The assumption for options purchased was a minimum of 50 days to expiration and a max of approx 80 days. I did not buy near month options to reduce affects of theta decay. The tradeoff is vega, and in periods of high volatility there is vega risk to the position. If you look at a volatility chart for SPY, the period of high vols was relatively brief. Therefore, I would prefer to account for theta decay. One could argue both are moot points based on an average trade length of 12 days.
Bottom line in my opinion is how high is high? Based on this crude analysis the results show positive expectancy - like the SPY system. To your point there are many ways to optimize the use of options with the system.
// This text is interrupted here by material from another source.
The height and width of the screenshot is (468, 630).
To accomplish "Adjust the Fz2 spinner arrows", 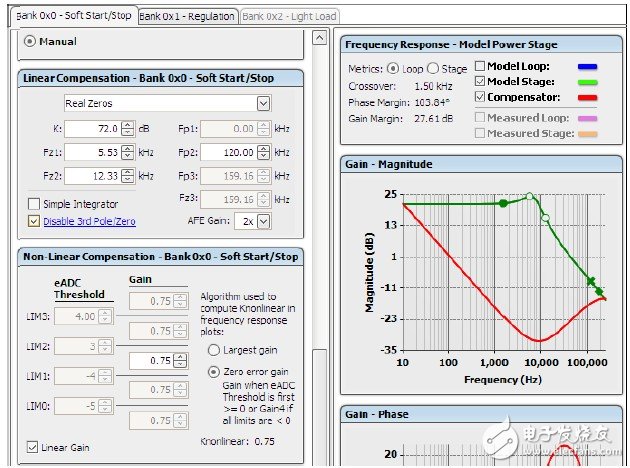I will tap(127, 176).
Tumbler, how did you generate
Posted by falcon5678 on 19th of May 2011 at 11:29 am
Tumbler, how did you generate the option prices. Did you get actual end of day and opening bid/ask prices for all of them? The would have been a lot of work!
Falcon, yes I got actual
Posted by tumbler on 19th of May 2011 at 11:58 am
Falcon, yes I got actual prices for each day/trade (closing and opening prices). Yes, alot of work but worth it.
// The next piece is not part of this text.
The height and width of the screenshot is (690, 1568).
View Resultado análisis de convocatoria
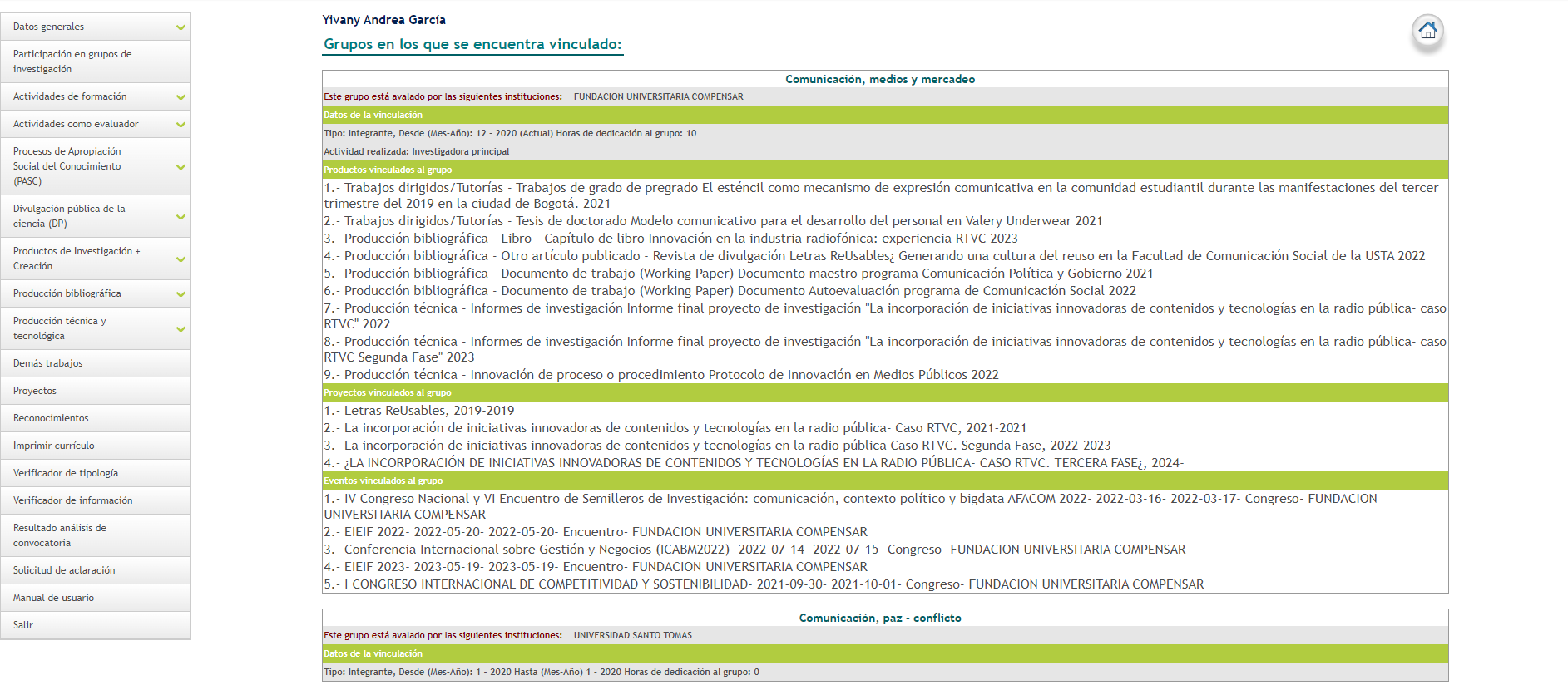coord(60,535)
By the way, I updated the google doc. It has multi-entry data for stock and options trades. The stock trades are a lift from Matt's data. The last trade is included.
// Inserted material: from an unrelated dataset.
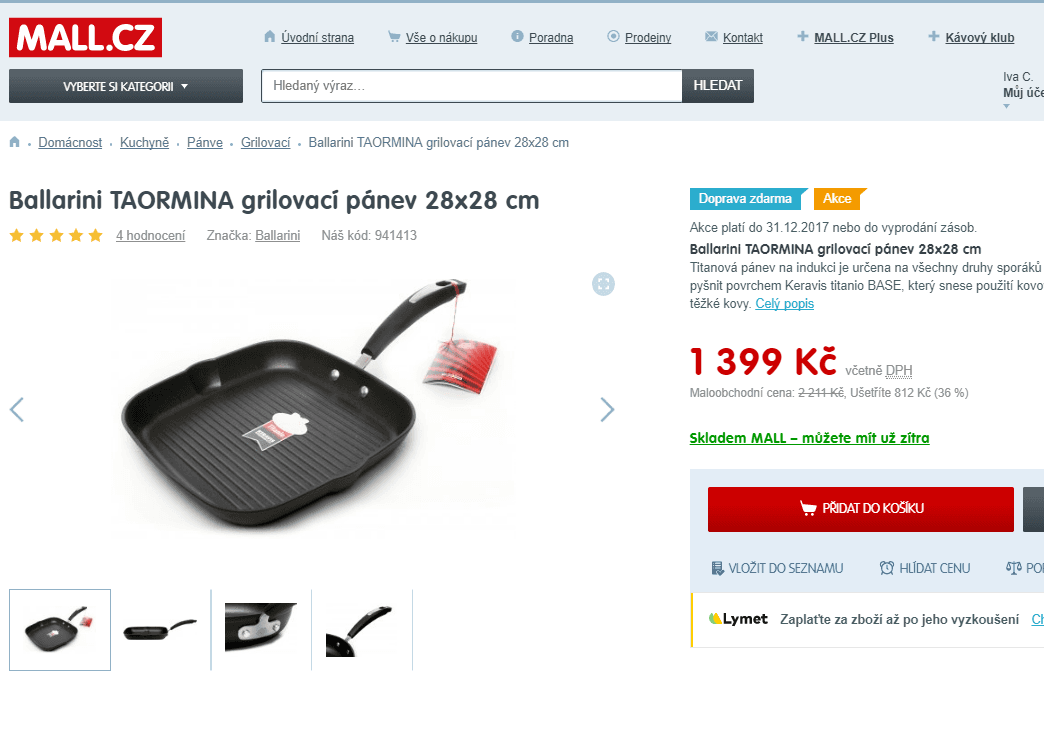Image resolution: width=1044 pixels, height=732 pixels.
Task: Expand the Můj účet account menu
Action: click(1023, 92)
https://spreadsheets.google.com/ccc?key=0Aozz_o09dO3mdEpVcC1lNzY4cEU1MnEwWkVNYzBzcFE&hl=en&authkey=CN3ZlJEJ#gid=0
tumbler , does your historical data
Posted by perthx on 19th of May 2011 at 12:47 pm
does your historical data give you the high and low for an option each day too?
perthx, unfortunately it doesn't. I
Posted by tumbler on 19th of May 2011 at 01:54 pm
perthx, unfortunately it doesn't. I know that would make your project much easier.
thx tumbler
Posted by perthx on 19th of May 2011 at 02:16 pm
yeah i my just have to go ahead and pay the $250 for a single month for such data.
Tom-think or swim appears to offer closing data only.
I think it has Open,
Posted by tom on 19th of May 2011 at 03:18 pm
I think it has Open, High, Low, Close
Well my apologies then! I
Posted by falcon5678 on 19th of May 2011 at 12:36 pm
Well my apologies then! I assumed you generated prices based on a ramdom pricing model but if you based the trades on actual bid/ask prices that is fantastic work! The vol levels don't matter then for your results. I suppose they matter in a general sense since anyone trading options should be aware of those risks but as far as your results are concerned - great work! Thanks for doing this. You are right that the risks are mitigated by the average trade length. Bottom line is - when a system is correct on 9 out of 10 directional trades you're going to make money trading options, no matter how much the vols are moving.